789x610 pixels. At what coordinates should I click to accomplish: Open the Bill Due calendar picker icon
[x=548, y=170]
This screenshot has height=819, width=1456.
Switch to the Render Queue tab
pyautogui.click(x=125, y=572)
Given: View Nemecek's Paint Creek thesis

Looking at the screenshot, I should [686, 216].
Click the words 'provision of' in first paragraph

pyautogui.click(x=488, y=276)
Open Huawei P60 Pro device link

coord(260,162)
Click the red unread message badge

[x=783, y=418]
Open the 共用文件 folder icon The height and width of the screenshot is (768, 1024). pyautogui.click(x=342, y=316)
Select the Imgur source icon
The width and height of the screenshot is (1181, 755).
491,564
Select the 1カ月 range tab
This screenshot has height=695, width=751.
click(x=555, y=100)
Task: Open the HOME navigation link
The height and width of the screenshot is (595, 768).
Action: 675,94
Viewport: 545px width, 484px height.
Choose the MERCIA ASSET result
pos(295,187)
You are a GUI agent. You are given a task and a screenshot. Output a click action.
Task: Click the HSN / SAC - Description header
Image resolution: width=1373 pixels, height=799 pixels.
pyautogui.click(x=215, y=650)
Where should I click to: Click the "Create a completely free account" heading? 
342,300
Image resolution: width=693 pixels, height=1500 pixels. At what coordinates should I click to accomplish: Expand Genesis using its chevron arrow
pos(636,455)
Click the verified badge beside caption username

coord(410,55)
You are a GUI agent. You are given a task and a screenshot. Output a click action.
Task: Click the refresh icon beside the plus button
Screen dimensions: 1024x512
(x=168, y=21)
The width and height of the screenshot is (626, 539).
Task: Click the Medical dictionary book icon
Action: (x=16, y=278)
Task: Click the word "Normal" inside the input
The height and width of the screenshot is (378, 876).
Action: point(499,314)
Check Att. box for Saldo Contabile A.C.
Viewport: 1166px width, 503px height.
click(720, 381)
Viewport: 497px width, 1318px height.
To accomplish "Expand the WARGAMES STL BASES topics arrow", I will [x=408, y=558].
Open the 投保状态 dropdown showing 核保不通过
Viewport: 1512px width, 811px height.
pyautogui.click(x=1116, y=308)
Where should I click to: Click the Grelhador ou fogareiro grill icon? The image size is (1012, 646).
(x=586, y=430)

(WHAT IS REQUIRED): Every record must appear in the answer exactly as written.

(SOLUTION BELOW):
789x610 pixels. At what coordinates should I click to accomplish: Open the Bill Due calendar picker icon
[x=548, y=170]
This screenshot has height=819, width=1456.
Switch to the Render Queue tab
pyautogui.click(x=125, y=572)
Given: View Nemecek's Paint Creek thesis

Looking at the screenshot, I should [686, 216].
Click the words 'provision of' in first paragraph

pyautogui.click(x=488, y=276)
Open Huawei P60 Pro device link

coord(260,162)
Click the red unread message badge

[x=783, y=418]
Open the 共用文件 folder icon The height and width of the screenshot is (768, 1024). pyautogui.click(x=342, y=316)
Select the Imgur source icon
The width and height of the screenshot is (1181, 755).
491,564
Select the 1カ月 range tab
This screenshot has height=695, width=751.
click(x=555, y=100)
Task: Open the HOME navigation link
The height and width of the screenshot is (595, 768).
Action: 675,94
Viewport: 545px width, 484px height.
Choose the MERCIA ASSET result
pos(295,187)
You are a GUI agent. You are given a task and a screenshot. Output a click action.
Task: Click the HSN / SAC - Description header
Image resolution: width=1373 pixels, height=799 pixels.
pyautogui.click(x=215, y=650)
Where should I click to: Click the "Create a completely free account" heading? 
342,300
Image resolution: width=693 pixels, height=1500 pixels. At what coordinates should I click to accomplish: Expand Genesis using its chevron arrow
pos(636,455)
Click the verified badge beside caption username

coord(410,55)
You are a GUI agent. You are given a task and a screenshot. Output a click action.
Task: Click the refresh icon beside the plus button
Screen dimensions: 1024x512
(x=168, y=21)
The width and height of the screenshot is (626, 539).
Task: Click the Medical dictionary book icon
Action: (x=16, y=278)
Task: Click the word "Normal" inside the input
The height and width of the screenshot is (378, 876).
Action: point(499,314)
Check Att. box for Saldo Contabile A.C.
Viewport: 1166px width, 503px height.
click(720, 381)
Viewport: 497px width, 1318px height.
To accomplish "Expand the WARGAMES STL BASES topics arrow", I will [x=408, y=558].
Open the 投保状态 dropdown showing 核保不通过
Viewport: 1512px width, 811px height.
pyautogui.click(x=1116, y=308)
Where should I click to: Click the Grelhador ou fogareiro grill icon? The image size is (1012, 646).
(x=586, y=430)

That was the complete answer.